Toutefois, certains groupes de défense des droits ne sont toujours pas satisfaits.
« Bien que le gouvernement britannique ait admis qu’il n’était pas possible de scanner en toute sécurité tous nos messages privés, il a accordé à l’Ofcom les pouvoirs nécessaires pour obliger les entreprises technologiques à le faire à l’avenir », déclare James Baker, responsable des campagnes de l’Open Rights Group.
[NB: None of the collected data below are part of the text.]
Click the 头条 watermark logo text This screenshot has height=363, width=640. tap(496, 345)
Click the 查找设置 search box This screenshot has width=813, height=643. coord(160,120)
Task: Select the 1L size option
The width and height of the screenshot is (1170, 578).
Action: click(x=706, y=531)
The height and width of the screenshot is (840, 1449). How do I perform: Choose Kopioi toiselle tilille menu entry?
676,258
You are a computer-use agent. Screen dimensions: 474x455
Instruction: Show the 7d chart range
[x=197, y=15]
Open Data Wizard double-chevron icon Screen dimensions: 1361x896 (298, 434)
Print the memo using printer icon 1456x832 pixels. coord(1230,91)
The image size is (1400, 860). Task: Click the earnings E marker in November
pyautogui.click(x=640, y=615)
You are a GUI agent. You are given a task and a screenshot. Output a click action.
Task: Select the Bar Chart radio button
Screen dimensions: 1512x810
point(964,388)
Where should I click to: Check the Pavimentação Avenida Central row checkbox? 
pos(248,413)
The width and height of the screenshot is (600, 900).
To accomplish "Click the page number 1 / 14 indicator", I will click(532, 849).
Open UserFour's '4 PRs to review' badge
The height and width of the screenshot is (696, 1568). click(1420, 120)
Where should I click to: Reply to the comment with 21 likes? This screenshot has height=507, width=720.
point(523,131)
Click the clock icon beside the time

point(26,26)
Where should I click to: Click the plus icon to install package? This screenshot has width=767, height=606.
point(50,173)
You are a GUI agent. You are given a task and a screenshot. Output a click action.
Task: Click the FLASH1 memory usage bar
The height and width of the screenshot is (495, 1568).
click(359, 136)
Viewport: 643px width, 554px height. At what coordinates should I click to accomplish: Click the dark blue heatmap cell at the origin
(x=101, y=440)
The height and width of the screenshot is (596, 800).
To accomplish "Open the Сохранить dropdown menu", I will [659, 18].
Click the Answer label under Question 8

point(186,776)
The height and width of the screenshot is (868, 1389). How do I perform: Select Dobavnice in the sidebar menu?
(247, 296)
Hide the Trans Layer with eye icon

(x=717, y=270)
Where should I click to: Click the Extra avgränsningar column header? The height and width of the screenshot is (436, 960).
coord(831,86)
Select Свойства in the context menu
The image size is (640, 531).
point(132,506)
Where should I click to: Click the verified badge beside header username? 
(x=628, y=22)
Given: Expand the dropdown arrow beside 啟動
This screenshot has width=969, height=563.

« Ce sont des pouvoirs qui conviennent davantage à un régime autoritaire qu’à une démocratie, et qui pourraient nuire aux journalistes et aux dénonciateurs, ainsi qu’aux victimes de violence domestique, aux parents et aux enfants qui veulent protéger leurs communications contre les prédateurs et les harceleurs en ligne », ajoute-t-il.
De son côté, Joe Mullin, analyste politique principal à l’Electronic Frontier Foundation, déclare : « Si les régulateurs revendiquent le droit d’exiger la création de dangereuses portes dérobées dans les services cryptés, nous attendons des services de messagerie cryptée qu’ils tiennent leurs promesses et se retirent du Royaume-Uni si le gouvernement de ce pays compromet leur capacité à protéger d’autres utilisateurs ».
La nouvelle exigence selon laquelle la numérisation doit être « techniquement réalisable » permet à l’Ofcom de repousser l’idée d’un chiffrement de bout en bout, probablement pour une durée indéterminée.
Mais Will Cathcart, directeur de WhatsApp, a déclaré dans un tweet : « Le fait est que scanner les messages de tout le monde détruirait la vie privée telle que nous la connaissons. C’était aussi vrai l’année dernière qu’aujourd’hui. @WhatsApp ne brisera jamais notre cryptage et reste vigilant face aux menaces de le faire ».